“Just as growth is an integral part of life, equally so are ageing and death. The fact that almost everything dies plays a central role in the evolutionary process because it allows new adaptations, designs, and innovations to emerge and flourish. From this viewpoint, it’s not only “good” but also crucial that individuals, whether organisms or companies die—even if they themselves may not be quite so joyous about it. This is the curse of consciousness. We all know we are going to die. No other organism is burdened with the enormity of the conscious knowledge that it has a finite lifetime and that its individual existence is eventually and inevitably coming to an end.” – Geoffrey West, Scale
I had a splendid conversation with the former director of The Santa Fe Institute and author of “Scale: The Universal Laws of Life and Death in Organisms, Cities and Companies”, Geoffrey West. The 4-part series is available anywhere you get podcasts and on YouTube. One of the many thoughts the book and discussion with Geoffrey sparked is how companies become necrotic. Necrosis is the death of body tissue. It occurs when too little blood flows to the tissue. This can be from injury, radiation, or chemicals. Necrosis cannot be reversed. When large areas of tissue die due to a lack of blood supply, the condition is called gangrene, such as when an explorer experiences sub-zero temperatures and their extremities become frostbitten.
But how does a company become necrotic, how does it die?

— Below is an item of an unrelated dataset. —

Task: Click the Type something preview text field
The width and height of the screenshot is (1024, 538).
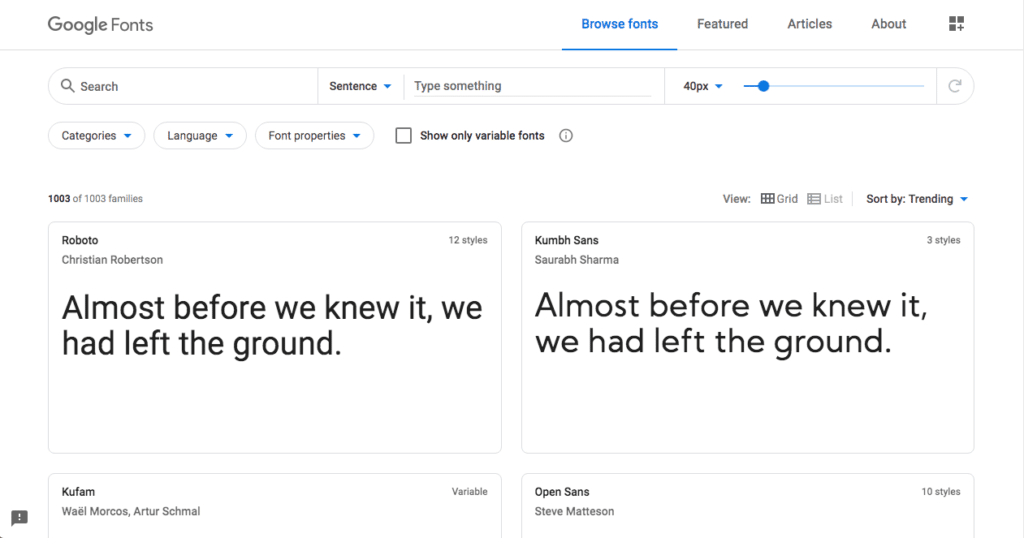Action: [530, 86]
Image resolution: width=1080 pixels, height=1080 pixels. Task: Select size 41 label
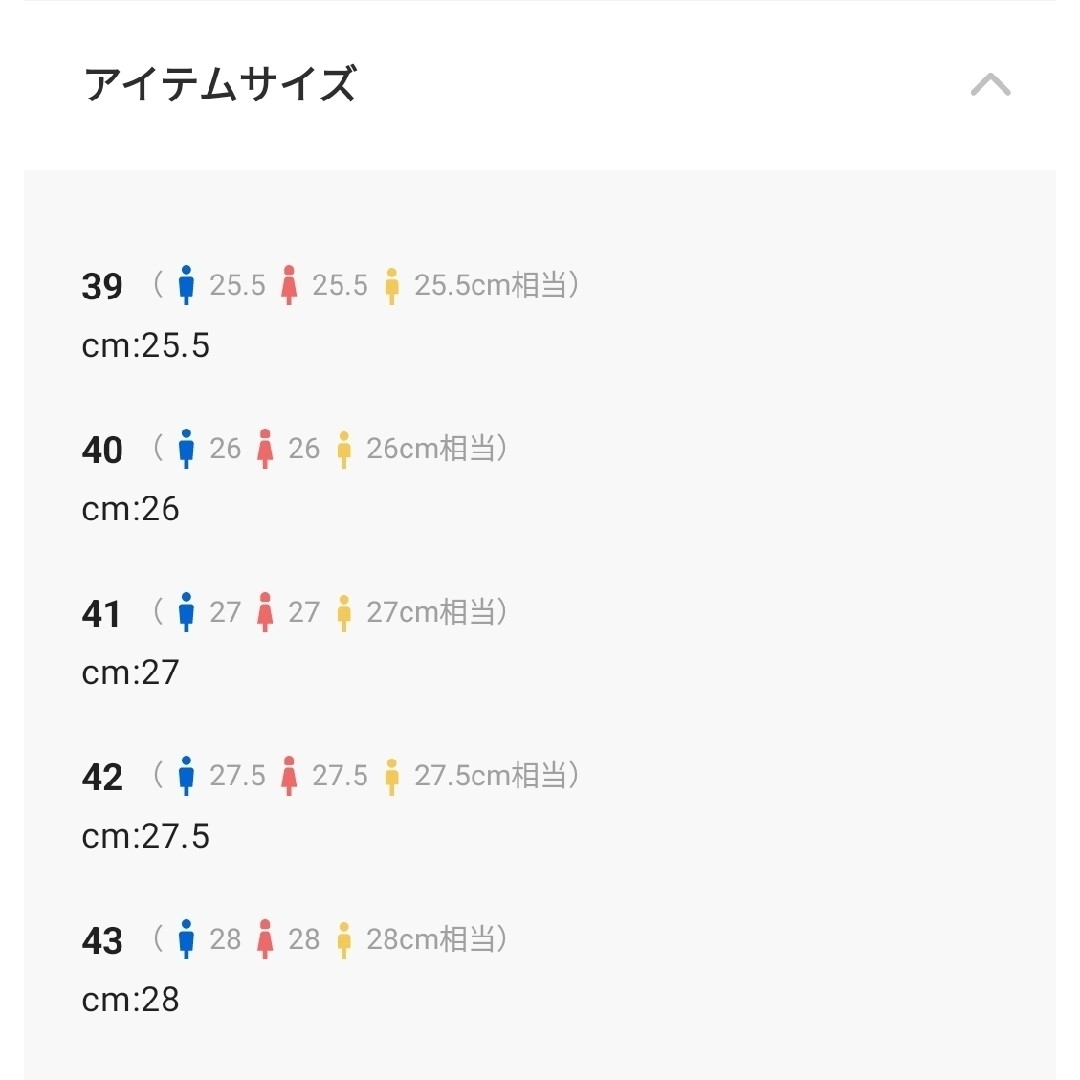[101, 613]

To understand this, we can find hints in nature and in the natural course of life itself. Growth cannot happen without a continuous supply of energy. When we eat, our bodies metabolize fuel and transport metabolic energy to our cells, where some energy is allocated to the repair and maintenance of existing cells and some to replace those that have died, and some to create new cells to help us grow. Eventually, however, at a specific point in our lifecycles, we stop growing and we stabilize at a certain size. At birth, almost all of our energy is devoted to growth and relatively little to maintenance, whereas beyond maturity it is devoted to maintenance, repair, and replacement.
Now, let’s take this sequence of events as the template for how growth occurs in a company. As with an organism, at birth and in the early years, almost all the energy is directed into the growth and stabilisation and eventually maturity of the company. The collective energy generated by startup founders and early hires is apportioned to the development of new business models, hiring new people and developing and marketing the startups’ products and services.
However, once the company is mature, energy is inevitably assigned to the maintenance of the status quo and the entropy (or waste product) of growth. The bigger the organisation, the more entropy. In a large company, entropy comes in the form of bureaucracy, processes and procedures that are deemed necessary. The energy that might be used for growth is now used for maintenance. This is the bane of many corporate innovators who have to expend energy on bureaucratic, administrative and regulatory processes in order to focus the remaining energy on growth.
In large bureaucratic organisations, those kept alive by government bailouts, state-run organisations or indeed some semi-states almost all of the energy is depleted by maintenance, while little or none remains for meaningful growth.
I worked in one such organisation. If you have done so too or do so today, you will be familiar with those groups of people who behave like tumorous growths throughout the organisation. They spread toxic energy like cancer attacking the corporate body and they target burgeoning growth tissue (in the form of new ideas and any meaningful change initiatives) in particular. This has a profound impact on the life of an organisation. Tumours are parasitic and feed on metabolic energy derived from their host. Corporate tumours are those groups of people who deplete the energy so badly needed to grow the organisation.
As a founder, you may have inadvertently hired one of these tumorous people. You have witnessed how they sap an inordinate amount of your personal energy, the very energy you need to grow your organisation. This problem multiplies as an organisation scales, creating more entropy and as a result more occasions for corporate tumours to bed in.
How Can We Keep Companies Alive?
Yes, we should reinvent and innovate, but what does that mean scientifically or even physiologically? It means injecting new energy into the system at increasingly faster rates in the form of new ideas, new business models and new people. The latter is the difficult part as this means cutting the cancerous growth and removing the tumours. This is painful work because they are often dug in like ticks and they can do a lot of damage during their forceful exit. The status quo, by its very nature, does not give up without a fight.
Should we keep companies alive, and should we prolong life, even human life?
Maybe we should let nature take its course? As Geoffrey West tells us if some companies didn’t die perhaps we great innovators would have worked for those companies. We need the death of some companies to spark others to life. That thought reminds me of a quote by author Peter Steinhart, that I share in my book, “Undisruptable”: “Death is nature’s way of making things continually interesting. Death is the possibility of change. Every individual gets its allotted lifespan, its chance to try something new on the world. But time is called and the molecules which make up leaf and limb, heart and eye are disassembled and redistributed to other tenants.”
Maybe companies should eventually die, like all forms of life?
Was Peter Drucker right? “There is nothing as difficult and as expensive, but also nothing as futile, as trying to keep a corpse from stinking.”